*TO DO*
Look through the records and copy every line in which "field" appears.

*MATERIALS PROVIDED*
+++

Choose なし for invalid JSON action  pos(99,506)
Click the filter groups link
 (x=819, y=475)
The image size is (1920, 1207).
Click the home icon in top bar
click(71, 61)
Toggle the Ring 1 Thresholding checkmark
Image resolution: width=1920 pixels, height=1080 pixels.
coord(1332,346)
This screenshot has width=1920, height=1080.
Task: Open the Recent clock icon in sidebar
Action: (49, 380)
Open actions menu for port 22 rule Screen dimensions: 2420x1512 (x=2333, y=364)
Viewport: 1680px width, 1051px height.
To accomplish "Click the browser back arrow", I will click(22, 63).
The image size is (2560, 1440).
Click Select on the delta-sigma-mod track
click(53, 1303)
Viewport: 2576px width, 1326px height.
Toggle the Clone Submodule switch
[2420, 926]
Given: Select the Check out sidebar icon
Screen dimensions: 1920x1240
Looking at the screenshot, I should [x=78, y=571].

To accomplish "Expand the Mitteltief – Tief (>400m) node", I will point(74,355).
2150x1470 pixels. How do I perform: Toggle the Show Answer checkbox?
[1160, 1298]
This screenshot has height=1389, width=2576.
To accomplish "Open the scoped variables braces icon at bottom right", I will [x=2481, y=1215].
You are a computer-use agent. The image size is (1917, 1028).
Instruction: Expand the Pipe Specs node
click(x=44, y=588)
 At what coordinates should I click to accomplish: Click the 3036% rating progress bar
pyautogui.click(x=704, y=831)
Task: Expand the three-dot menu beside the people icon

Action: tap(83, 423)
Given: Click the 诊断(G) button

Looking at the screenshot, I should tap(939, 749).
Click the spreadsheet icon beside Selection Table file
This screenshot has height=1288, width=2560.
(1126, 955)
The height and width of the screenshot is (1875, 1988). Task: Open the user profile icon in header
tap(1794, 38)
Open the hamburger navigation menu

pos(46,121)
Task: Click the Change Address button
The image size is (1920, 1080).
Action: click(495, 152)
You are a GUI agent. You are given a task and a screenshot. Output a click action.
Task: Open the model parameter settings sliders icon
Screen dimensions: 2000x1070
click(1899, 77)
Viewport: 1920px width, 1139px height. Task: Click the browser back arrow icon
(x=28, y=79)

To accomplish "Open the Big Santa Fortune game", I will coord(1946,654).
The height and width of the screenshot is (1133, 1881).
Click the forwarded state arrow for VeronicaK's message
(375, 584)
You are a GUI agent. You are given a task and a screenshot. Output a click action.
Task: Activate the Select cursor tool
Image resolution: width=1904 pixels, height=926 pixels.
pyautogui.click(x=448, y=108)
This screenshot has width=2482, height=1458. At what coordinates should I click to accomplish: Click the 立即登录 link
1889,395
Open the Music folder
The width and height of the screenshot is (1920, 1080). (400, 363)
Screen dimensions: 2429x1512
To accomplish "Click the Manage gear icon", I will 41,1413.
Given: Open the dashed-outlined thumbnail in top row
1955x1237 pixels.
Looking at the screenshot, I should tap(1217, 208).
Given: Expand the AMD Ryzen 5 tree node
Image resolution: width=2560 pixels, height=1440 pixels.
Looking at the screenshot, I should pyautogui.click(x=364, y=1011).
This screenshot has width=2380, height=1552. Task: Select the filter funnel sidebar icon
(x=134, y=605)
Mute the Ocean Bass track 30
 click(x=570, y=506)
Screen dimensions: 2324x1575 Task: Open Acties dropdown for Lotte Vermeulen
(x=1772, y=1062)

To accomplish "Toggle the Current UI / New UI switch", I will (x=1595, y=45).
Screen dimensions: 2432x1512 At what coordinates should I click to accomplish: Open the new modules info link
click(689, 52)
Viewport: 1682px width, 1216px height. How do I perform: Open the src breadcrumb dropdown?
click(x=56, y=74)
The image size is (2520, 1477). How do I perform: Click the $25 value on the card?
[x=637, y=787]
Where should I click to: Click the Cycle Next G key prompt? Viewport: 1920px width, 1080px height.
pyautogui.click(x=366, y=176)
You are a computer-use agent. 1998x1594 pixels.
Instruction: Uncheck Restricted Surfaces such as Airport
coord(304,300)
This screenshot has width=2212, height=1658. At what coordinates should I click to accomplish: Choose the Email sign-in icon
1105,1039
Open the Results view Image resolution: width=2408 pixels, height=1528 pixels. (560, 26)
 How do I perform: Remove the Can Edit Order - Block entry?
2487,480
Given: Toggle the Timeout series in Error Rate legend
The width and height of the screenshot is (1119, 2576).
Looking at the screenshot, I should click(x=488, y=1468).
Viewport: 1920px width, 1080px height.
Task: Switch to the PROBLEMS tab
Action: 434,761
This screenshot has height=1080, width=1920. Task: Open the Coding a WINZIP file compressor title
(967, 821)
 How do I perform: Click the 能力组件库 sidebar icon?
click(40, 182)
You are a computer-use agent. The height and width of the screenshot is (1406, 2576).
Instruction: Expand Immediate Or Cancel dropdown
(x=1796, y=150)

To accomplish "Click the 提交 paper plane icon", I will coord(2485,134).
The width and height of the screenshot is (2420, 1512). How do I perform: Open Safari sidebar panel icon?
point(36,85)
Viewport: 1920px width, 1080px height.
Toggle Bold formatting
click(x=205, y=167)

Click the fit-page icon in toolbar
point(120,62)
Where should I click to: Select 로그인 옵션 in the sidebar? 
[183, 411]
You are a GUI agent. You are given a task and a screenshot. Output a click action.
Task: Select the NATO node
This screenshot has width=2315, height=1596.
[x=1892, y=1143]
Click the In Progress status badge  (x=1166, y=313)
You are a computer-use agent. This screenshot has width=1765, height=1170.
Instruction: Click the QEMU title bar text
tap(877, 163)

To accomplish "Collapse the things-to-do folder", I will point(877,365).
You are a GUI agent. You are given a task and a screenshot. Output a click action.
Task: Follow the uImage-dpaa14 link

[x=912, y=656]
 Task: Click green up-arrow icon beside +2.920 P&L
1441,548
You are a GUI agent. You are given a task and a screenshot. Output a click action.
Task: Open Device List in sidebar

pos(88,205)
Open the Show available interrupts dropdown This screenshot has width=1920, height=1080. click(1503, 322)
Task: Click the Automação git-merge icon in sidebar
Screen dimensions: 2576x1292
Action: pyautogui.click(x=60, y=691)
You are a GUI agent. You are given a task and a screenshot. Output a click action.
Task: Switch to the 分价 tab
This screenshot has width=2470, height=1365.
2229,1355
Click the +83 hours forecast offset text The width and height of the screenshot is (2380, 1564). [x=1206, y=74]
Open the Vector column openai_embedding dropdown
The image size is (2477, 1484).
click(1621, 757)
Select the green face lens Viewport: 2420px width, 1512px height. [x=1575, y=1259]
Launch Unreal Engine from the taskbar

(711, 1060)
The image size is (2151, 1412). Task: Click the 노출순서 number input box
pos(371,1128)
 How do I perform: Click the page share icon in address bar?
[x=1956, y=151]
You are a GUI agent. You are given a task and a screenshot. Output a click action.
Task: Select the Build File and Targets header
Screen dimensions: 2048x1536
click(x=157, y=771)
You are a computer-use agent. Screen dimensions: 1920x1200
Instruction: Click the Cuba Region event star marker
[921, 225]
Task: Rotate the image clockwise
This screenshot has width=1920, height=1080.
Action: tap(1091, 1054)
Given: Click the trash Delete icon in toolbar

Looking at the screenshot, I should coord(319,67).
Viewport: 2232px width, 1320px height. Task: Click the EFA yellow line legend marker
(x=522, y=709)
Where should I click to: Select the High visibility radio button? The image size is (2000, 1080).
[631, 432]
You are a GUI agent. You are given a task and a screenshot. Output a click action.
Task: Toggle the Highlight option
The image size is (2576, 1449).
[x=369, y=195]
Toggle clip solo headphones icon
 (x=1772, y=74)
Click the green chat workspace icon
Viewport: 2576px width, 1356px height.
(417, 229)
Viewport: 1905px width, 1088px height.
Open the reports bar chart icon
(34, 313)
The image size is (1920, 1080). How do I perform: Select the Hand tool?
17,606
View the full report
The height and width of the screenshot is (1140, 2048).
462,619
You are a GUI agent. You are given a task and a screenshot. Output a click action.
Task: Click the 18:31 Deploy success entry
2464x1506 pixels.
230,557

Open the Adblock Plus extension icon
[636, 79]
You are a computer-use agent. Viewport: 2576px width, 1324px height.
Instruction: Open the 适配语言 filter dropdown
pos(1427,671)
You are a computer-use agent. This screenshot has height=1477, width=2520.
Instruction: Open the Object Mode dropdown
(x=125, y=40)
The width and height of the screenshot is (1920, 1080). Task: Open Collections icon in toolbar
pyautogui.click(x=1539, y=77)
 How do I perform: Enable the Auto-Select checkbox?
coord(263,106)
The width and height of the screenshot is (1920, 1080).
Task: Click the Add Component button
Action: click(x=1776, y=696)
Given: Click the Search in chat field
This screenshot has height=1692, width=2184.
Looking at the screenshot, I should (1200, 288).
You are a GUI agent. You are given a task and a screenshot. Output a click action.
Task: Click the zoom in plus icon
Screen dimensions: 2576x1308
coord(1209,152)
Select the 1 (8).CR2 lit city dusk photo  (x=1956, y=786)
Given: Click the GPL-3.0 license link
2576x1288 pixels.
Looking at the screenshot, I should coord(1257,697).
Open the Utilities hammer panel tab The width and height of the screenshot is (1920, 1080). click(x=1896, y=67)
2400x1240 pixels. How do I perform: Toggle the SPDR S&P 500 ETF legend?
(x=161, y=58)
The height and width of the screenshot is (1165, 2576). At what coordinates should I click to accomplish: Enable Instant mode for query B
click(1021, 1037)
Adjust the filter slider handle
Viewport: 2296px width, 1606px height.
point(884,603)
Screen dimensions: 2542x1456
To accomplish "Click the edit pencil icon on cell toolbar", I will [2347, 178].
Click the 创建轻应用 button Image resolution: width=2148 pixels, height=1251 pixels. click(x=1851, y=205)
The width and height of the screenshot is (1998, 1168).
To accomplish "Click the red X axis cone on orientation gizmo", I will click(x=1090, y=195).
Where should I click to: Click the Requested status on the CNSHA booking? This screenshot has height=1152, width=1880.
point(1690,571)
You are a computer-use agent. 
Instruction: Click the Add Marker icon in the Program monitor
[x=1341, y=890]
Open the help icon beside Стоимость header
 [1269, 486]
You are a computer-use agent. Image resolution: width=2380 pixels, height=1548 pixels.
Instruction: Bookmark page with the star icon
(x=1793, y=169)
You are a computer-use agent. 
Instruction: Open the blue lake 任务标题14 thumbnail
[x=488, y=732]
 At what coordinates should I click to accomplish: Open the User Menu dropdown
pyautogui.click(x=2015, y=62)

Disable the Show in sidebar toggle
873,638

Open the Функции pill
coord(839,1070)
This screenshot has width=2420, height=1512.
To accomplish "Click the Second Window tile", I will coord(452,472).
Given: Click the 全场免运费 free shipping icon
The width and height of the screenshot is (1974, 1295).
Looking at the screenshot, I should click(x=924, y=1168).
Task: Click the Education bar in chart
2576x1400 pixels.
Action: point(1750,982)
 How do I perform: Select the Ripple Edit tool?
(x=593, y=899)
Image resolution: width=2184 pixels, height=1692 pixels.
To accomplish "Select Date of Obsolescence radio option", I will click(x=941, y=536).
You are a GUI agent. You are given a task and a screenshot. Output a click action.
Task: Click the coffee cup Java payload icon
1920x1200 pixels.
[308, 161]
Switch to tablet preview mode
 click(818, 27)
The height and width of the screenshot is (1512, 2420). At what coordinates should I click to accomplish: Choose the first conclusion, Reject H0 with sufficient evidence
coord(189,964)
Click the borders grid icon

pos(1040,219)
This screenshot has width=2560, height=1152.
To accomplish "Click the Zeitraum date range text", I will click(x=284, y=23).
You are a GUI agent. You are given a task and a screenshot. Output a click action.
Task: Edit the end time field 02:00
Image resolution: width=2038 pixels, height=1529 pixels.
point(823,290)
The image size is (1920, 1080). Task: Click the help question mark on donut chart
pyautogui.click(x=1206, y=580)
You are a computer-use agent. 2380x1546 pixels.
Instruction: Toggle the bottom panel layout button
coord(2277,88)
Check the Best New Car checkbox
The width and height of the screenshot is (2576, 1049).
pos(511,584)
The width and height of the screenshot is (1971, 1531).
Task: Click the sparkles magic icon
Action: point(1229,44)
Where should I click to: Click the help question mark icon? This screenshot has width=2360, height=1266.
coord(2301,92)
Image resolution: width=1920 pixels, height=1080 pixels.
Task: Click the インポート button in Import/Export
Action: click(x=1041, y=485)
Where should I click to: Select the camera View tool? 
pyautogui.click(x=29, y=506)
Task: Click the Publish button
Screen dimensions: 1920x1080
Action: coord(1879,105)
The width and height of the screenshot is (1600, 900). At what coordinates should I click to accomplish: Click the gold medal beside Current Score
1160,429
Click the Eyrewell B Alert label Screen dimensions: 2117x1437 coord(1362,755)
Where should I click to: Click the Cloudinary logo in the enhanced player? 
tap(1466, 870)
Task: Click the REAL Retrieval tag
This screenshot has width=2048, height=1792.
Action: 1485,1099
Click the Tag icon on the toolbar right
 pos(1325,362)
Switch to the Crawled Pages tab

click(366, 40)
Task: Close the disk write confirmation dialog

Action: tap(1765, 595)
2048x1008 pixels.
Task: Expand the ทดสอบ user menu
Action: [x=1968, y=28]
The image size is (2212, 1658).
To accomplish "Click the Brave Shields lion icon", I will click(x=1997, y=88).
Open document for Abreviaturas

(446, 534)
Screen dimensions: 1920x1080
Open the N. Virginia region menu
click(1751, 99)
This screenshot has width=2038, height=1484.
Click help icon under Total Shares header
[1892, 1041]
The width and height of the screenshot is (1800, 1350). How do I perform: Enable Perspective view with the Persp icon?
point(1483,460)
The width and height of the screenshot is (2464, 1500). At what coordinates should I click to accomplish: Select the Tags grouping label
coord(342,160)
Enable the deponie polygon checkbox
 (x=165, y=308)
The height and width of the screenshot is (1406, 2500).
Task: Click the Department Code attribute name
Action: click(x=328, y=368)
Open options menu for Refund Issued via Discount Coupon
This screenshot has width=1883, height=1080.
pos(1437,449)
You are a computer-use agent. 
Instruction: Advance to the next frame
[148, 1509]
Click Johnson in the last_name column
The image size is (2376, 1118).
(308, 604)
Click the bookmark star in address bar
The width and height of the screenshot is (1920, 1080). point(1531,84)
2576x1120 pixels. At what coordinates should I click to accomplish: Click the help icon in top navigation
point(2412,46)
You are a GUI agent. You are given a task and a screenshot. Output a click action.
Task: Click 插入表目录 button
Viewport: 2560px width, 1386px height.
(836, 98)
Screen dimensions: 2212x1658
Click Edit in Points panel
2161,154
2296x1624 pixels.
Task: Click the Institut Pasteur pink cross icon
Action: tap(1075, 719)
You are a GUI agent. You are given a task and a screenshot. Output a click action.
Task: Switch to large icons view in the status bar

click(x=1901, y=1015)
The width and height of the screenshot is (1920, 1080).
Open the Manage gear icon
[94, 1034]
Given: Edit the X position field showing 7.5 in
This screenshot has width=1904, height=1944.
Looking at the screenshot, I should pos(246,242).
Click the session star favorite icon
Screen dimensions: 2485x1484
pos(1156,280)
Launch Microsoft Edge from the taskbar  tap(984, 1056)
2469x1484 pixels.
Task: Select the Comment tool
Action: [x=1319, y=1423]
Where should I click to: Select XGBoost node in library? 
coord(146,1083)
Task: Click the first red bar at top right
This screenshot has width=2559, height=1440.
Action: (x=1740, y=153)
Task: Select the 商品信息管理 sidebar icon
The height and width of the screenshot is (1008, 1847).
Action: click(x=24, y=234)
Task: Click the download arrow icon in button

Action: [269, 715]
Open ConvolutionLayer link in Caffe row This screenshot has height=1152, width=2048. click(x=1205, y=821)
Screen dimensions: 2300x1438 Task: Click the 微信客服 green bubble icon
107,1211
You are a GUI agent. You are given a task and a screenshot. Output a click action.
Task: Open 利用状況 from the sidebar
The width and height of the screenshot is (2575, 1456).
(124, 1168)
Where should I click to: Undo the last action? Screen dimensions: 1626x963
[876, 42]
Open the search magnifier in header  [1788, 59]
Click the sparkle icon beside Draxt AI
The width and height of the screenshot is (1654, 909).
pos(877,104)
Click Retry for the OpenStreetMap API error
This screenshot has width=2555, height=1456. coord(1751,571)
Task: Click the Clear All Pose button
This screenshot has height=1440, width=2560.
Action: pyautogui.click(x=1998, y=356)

+++

*EXERCISE OUTPUT*
Given: Click the Search in chat field
Task: Edit the end time field 02:00
Given: Edit the X position field showing 7.5 in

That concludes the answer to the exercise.